-- Aim of the exercise --
Write out word for word each line from the top of the material through the line that has "The image size is (1353, 678).". Pictures do not go in.

** Dataset records follows **

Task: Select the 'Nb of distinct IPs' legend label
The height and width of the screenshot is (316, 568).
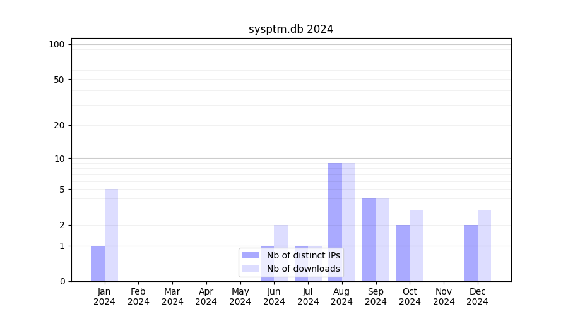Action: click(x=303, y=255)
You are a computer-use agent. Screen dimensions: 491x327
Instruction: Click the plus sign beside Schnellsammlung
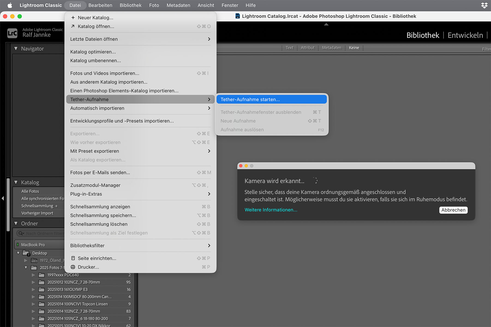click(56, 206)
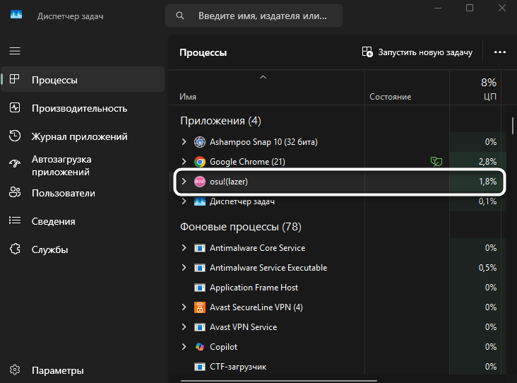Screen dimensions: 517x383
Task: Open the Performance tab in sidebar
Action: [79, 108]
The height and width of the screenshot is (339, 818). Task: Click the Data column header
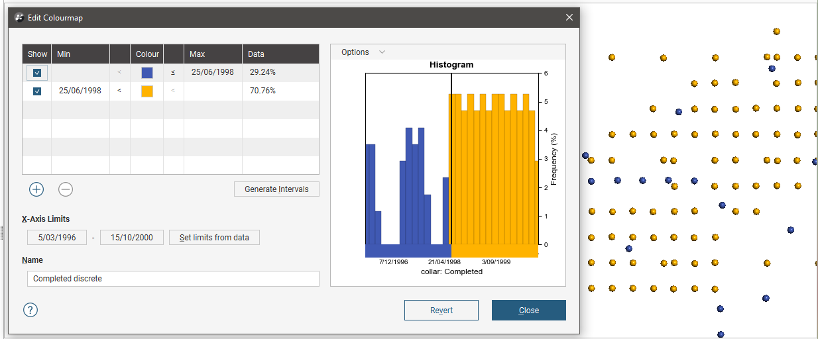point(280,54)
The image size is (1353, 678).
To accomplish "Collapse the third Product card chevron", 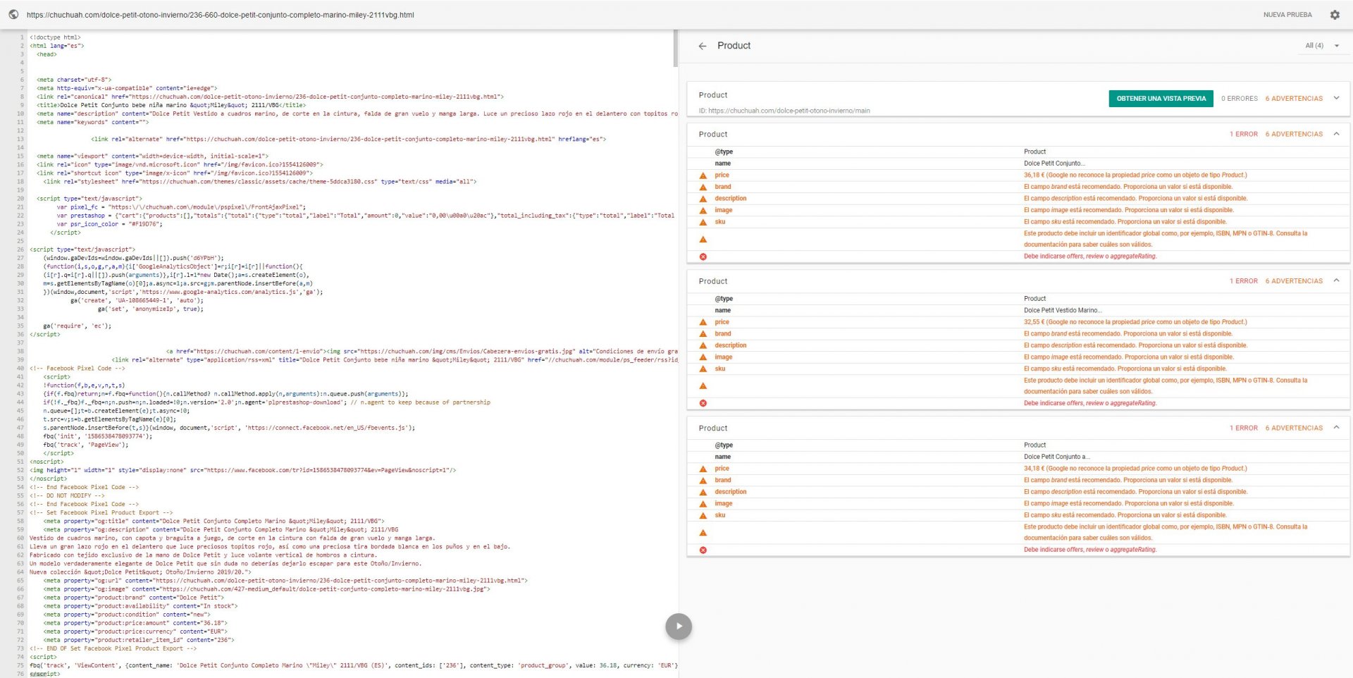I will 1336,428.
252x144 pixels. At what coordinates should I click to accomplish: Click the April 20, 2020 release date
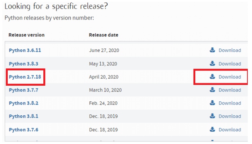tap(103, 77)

** End of Dataset records **

-- Solution to this task --
Task: Select the 'Nb of distinct IPs' legend label
The height and width of the screenshot is (316, 568).
Action: click(x=303, y=255)
You are a computer-use agent. Screen dimensions: 491x327
Instruction: Click the plus sign beside Schnellsammlung
click(56, 206)
Screen dimensions: 517x383
Task: Open the Performance tab in sidebar
Action: [79, 108]
The height and width of the screenshot is (339, 818). Task: Click the Data column header
point(280,54)
The image size is (1353, 678).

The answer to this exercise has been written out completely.